Die Achtsamkeit erstreckt sich übrigens auf alle Sinne, nicht nur auf die visuelle Wahrnehmung. Ich hatte ja bereits erwähnt, dass essen bei mir oft irgendwie nebenher geschieht. Das ist ein großer Fehler, es sei denn, das Essen schmeckt widerlich. Ansonsten sollte man Essen und Trinken genießen, sowohl den Geschmack als auch den Geruch ganz bewusst wahrnehmen. Eventuell sogar die Wärme, die von einer heißen Suppe oder einem dampfenden Kaffee ausgeht. Auch Duschen kann eine wahre Wohltat sein. Das angenehm warme Wasser, der gute Geruch der Seife ist eigentlich Entspannung pur. Selbst bei einem Spaziergang macht es einen Unterschied, ob wir mit Scheuklappen durch die Gegend laufen oder die Schönheit der Natur betrachten und dabei den Blütenduft einatmen.

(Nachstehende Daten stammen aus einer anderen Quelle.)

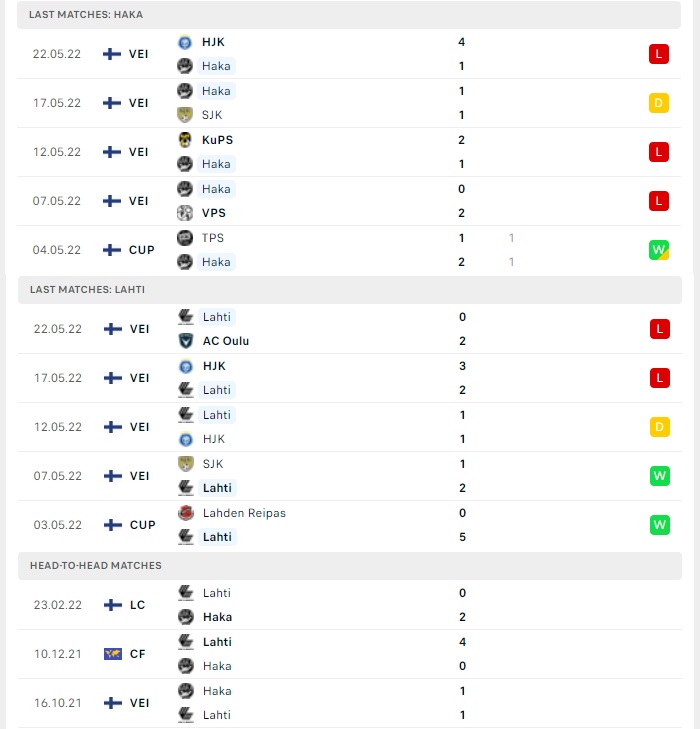Click the TPS club badge icon
This screenshot has height=729, width=700.
point(185,238)
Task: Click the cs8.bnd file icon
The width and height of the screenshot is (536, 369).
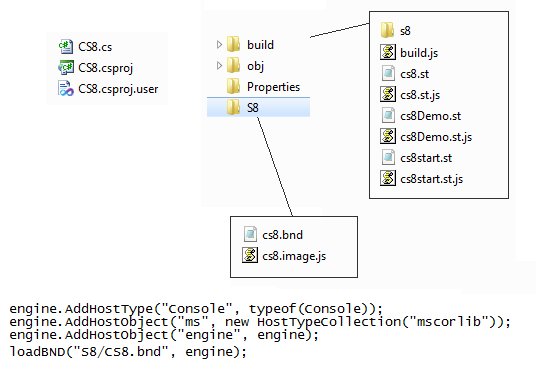Action: tap(250, 235)
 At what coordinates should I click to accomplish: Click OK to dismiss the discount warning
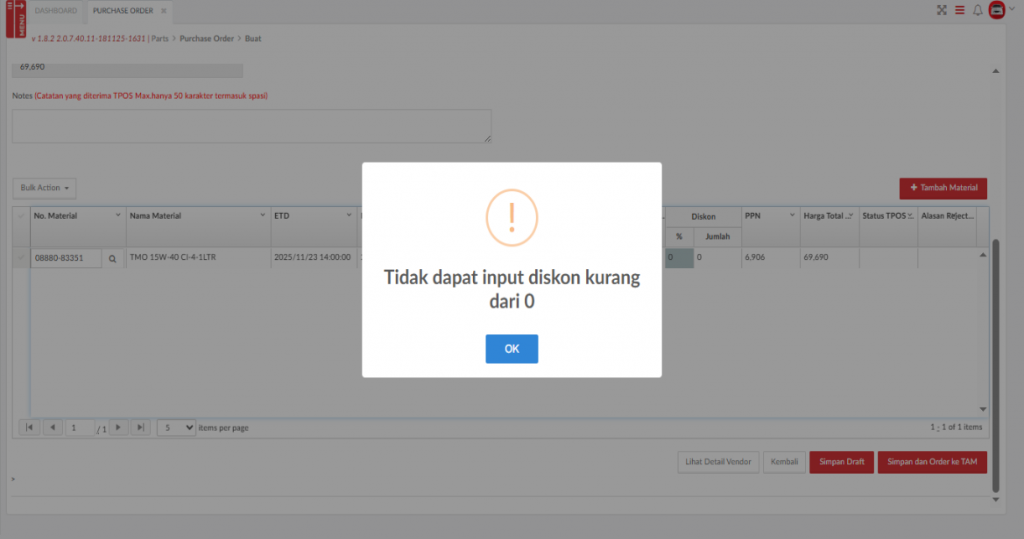(511, 349)
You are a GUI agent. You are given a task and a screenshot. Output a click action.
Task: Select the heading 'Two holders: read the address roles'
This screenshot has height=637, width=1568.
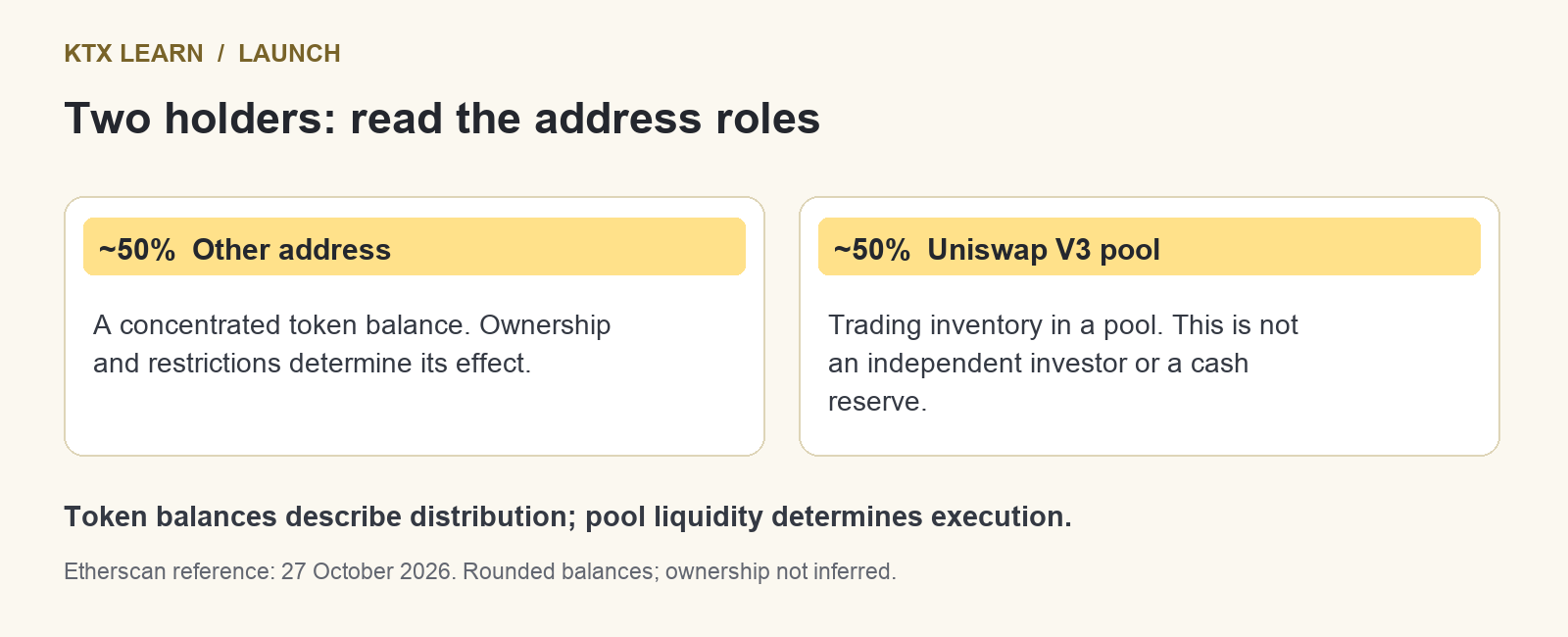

Stressbewältigung durch AchtsamkeitWenn man sich ganz bewusst Zeit, für sich selbst einräumt, in der man Achtsamkeit üben möchte, ist das Smartphone natürlich Gift. Das sollte sich dann unbedingt lautlos außerhalb der Reichweite befinden. Mehr dazu unter Digital Detox – Keine Macht den Smartphones!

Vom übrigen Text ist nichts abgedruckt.